Many industry executives have come around to the opinion that it is almost imperative for advisory firms to offer a robo-adviser to clients who are increasingly demanding more sophisticated websites and apps.
An online automated investment platform has the potential to bring new types of clients to a firm, but according to a study by wealth management marketing consultancy Kaleido, a robo-offering could also hurt a firm's bottom line if not advertised properly. Most clients and prospects won't seek out a new product or service, so it's up to the firm launching the robo-adviser to get the word out.
For advisers to hit the jackpot with their robo offering, they need to segment their current and prospective clients and market it to each group differently.
"You have to think about what your target client is," said Angie Herbers, co-founder of Kaleido. "When we determine their needs … we will look at all platforms and pick the platform most effective for that type of target audience."
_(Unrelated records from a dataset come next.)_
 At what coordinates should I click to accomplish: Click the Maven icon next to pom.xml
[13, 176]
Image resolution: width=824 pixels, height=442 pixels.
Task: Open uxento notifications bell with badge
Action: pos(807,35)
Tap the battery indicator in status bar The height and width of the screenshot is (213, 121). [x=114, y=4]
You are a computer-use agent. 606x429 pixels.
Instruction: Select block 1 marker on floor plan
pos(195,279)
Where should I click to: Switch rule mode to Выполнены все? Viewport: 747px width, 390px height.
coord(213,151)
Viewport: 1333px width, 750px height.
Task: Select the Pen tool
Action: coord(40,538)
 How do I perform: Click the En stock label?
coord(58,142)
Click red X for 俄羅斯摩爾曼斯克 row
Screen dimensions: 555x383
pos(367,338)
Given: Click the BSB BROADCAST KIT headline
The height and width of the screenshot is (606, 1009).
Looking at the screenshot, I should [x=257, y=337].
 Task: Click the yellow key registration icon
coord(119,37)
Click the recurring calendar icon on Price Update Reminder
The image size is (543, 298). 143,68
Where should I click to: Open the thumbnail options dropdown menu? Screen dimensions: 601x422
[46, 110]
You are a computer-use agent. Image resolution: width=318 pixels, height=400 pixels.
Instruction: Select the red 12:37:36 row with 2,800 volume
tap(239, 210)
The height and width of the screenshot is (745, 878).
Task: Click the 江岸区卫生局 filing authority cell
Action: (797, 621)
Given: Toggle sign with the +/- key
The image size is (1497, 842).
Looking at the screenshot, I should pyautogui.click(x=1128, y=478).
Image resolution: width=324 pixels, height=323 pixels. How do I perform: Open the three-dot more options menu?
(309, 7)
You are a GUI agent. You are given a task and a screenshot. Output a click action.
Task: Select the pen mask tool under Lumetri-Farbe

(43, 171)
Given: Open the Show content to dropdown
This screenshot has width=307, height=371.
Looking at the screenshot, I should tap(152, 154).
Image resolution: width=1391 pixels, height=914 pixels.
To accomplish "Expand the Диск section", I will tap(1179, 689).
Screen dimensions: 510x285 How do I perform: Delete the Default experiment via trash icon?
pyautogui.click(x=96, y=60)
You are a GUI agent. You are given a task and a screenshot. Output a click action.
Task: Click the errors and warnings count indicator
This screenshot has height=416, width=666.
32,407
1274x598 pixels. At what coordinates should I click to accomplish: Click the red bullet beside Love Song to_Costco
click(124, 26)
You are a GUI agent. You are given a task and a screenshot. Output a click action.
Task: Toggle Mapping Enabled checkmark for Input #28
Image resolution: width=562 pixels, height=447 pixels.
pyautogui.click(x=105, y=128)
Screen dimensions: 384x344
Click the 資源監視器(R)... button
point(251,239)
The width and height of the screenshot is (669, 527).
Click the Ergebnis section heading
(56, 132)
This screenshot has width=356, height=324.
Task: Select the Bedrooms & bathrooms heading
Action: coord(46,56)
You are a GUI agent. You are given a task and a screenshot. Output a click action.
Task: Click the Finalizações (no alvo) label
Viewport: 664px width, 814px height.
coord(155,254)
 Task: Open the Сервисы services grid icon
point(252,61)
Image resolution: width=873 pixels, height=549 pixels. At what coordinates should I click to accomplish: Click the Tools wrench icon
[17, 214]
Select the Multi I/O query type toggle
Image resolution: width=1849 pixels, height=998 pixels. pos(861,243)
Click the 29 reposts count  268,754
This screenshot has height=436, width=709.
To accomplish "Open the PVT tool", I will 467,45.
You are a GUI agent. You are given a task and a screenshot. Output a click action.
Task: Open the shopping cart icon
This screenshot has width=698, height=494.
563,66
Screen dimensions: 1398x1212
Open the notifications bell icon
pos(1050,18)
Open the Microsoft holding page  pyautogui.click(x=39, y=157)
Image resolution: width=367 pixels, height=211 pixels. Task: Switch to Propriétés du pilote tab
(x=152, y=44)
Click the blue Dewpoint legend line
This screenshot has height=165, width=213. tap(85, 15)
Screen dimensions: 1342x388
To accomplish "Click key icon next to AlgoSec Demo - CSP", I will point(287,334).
Ms. Herbers said that Kaleido has found that advisers usually implement and then
market their robos all wrong.
"They pick their platform and try to make it work for the target, which is just the opposite of how you should do it," she said.
Advisers are slowly adopting robo offerings in an effort to ramp up their digital presence and respond to investors' wants and needs. In the
2015 InvestmentNews Technology Study, 3% of the 234 advisers surveyed said that they currently offer some sort of digital-advice service. When asked if they plan to offer robo-advice in the next six to 12 months, 11% said yes.
Client referral rates for advisory firms have dwindled to about 23% per year, from about 36%, and closing ratios are declining as well, to about 50% of prospects, from about 70%, according to the most recent Kaleido study, which suggests that this could be the result of
underpricing services or overcompensating on a number of services that some clients may not need or want. Kaleido conducts its surveys everything three months.
In some cases, advisers may be risking the quality of their services by focusing on the wrong areas. And when that happens, clients are less likely to recommend the adviser, the study stated.
Michelle Mosher, a marketing specialist for financial advisers at practice management firm Ironstone, said that in order to remain competitive, advisers need to be conscious of their clients' differences. They can do so by communicating with their clients and prospects about the types of services that they'd like to receive.
"It is important for advisers to segment beyond the traditional means," Ms. Mosher said. "So go beyond the demographics and the age and the assets under management. [Instead], segment based on how they want to be communicated with.
"Really get to know them," she added.
According to the recent Kaleido white paper, "
X-Cell: The New Frontier of Advisory Client Service," after advisers identify the types of clients with whom they want to work, they must determine what services they want to offer their clients and how these services will really help.
"It is important for advisers to understand when adding any service or technology, they need to do their research and make sure it's actually serving client needs," Ms. Herber said. "There's a lot of knee-jerk reaction right now about integrating robos into advisory firms.
"It is something of the future, but not something they have to rush to do," she added.
There are many
white-labeled robos out there that could complement an adviser's practice. The features of each platform varies to some degree, including tax-loss harvesting and retirement calculators, the types of investment products offered, what other vendors are integrated and the ways that advisers can use them to manage client portfolios.
Marion Asnes, president of marketing consultancy firm Idea Refinery, said that advisers should not forget the one cardinal rule though: Don't get too caught up in the offerings, because in the end, it's always about the quality of the advice that the clients receive.
"Financial advice is a service business, and every client deserves to be served as well as you can within reason," Ms. Asnes said. "Your message should be that you are using this technology to streamline the process you have already begun and are [instilling] your intellectual process into the technology.
"What you don't want is to imply you're counting on algorithms to provide an investment strategy," she said.